Created attachment 992325 [details] Patch for problems reported Description of problem: The dspam sqlite3_drv runs in auto_commit mode, resulting in 1000s of transactions on a single email - rendering it unusably slow. Further, it crashes on sql errors (include expected failures such as with _ds_verify_signature) because it uses the system free() on the error message from sqlite3, instead of sqlite3_free(). Version-Release number of selected component (if applicable): dspam-3.10.2-4.el6.x86_64 How reproducible: always Steps to Reproduce: 1. run dspam_train with sqlite3 configured to see performance bug. 2. verify_signature error can be seen eventually in normal operation, but more quickly with the pydspam-1.3 test suite, with Dspam.py modified to load the sqlite3 driver (one line change). Apply the performance bug fix first - or it will be a while... 3. Actual results: Unusably slow, and crashes on verify_signature when signature does not exist. Expected results: Reasonable performance, and no crashes. Additional info: https://pypi.python.org/pypi?%3Aaction=pkg_edit&name=pydspam Patch to fix the problems attached.
dspam-3.10.2-16.fc20 has been submitted as an update for Fedora 20. https://admin.fedoraproject.org/updates/dspam-3.10.2-16.fc20
dspam-3.10.2-16.fc21 has been submitted as an update for Fedora 21. https://admin.fedoraproject.org/updates/dspam-3.10.2-16.fc21
dspam-3.10.2-10.el7 has been submitted as an update for Fedora EPEL 7. https://admin.fedoraproject.org/updates/dspam-3.10.2-10.el7
dspam-3.10.2-6.el6 has been submitted as an update for Fedora EPEL 6. https://admin.fedoraproject.org/updates/dspam-3.10.2-6.el6
Package dspam-3.10.2-10.el7: * should fix your issue, * was pushed to the Fedora EPEL 7 testing repository, * should be available at your local mirror within two days. Update it with: # su -c 'yum update --enablerepo=epel-testing dspam-3.10.2-10.el7' as soon as you are able to. Please go to the following url: https://admin.fedoraproject.org/updates/FEDORA-EPEL-2015-0884/dspam-3.10.2-10.el7 then log in and leave karma (feedback).
Thanks for the patch.
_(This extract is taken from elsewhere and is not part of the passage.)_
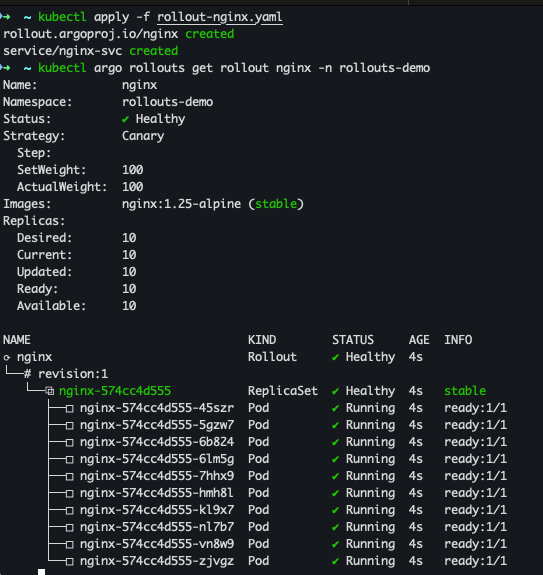Click the green check beside Status Healthy
Image resolution: width=543 pixels, height=575 pixels.
click(125, 119)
Committed: http://sourceforge.net/p/dspam/code/ci/f53478286089caaa7fb21489550273ff35c6f442/
After doing some more reading on sqlite3 transactions, I believe the BEGIN should be a BEGIN IMMEDIATE. With the plain BEGIN, locks are deferred until the actual query or update - and the COMMIT may fail with SQLITE_BUSY, and need to be retried (with potential deadlock). With BEGIN IMMEDIATE, RESERVED locks (allow others to read, but not write) are acquired on the database immediately. The BEGIN IMMEDIATE may then fail, and should return an error (or does it need to loop?), but the COMMIT should be ok once the BEGIN IMMEDIATE succeeds.
I have not seen this potential problem, and multiprocess test cases are hard to construct. Dspam has its own lock file, which may prevent other dspam processes from tripping up the transaction.
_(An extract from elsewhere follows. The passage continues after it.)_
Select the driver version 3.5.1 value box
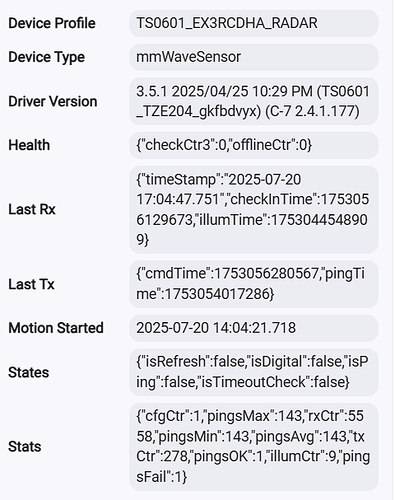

https://www.sqlite.org/lang_transaction.html
However, there is just one table immediately updated (no reads between BEGIN and UPDATE/INSERT). If that update fails to obtain the lock, we error out correctly with a rollback. There can be no deadlock with just one table locked, so it is equivalent to IMMEDIATE MODE in this instance. I'm also noticing that the update uses data fetched from a previous _get_all_spam_records(), that was NOT in the transaction. So correctness depends on the dspam lock file. So this transaction is purely an efficiency issue. With that, I'll quit pontificating until I have an actual test case that breaks it.
So I don't use the sqlite driver so don't have any skin in this game. It looks like they've committed your patch upstream however you don't seem to be sure its the best way forward. If I push these builds to stable this bug will be closed. Can you let me know if you have a revised patch for the transaction mode?
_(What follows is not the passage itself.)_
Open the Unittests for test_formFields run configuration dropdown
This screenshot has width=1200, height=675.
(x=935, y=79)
Short answer: I do not have a revised patch Long answer: My reading of the docs is that because there is only one table involved, the existing patch should work. If there is a lock failure, it will fail on the first insert or update - both of which already have a ROLLBACK. Changing the transaction mode to IMMEDIATE would merely cause the failure on the BEGIN instead. So I don't think a revised patch is needed. This is not really a correct transaction anyway, because it is updating with data collected from outside the transaction. It is purely a (necessary) performance hack.
dspam-3.10.2-16.fc21 has been pushed to the Fedora 21 stable repository. If problems still persist, please make note of it in this bug report.
dspam-3.10.2-16.fc20 has been pushed to the Fedora 20 stable repository. If problems still persist, please make note of it in this bug report.
dspam-3.10.2-10.el7 has been pushed to the Fedora EPEL 7 stable repository. If problems still persist, please make note of it in this bug report.
dspam-3.10.2-6.el6 has been pushed to the Fedora EPEL 6 stable repository. If problems still persist, please make note of it in this bug report.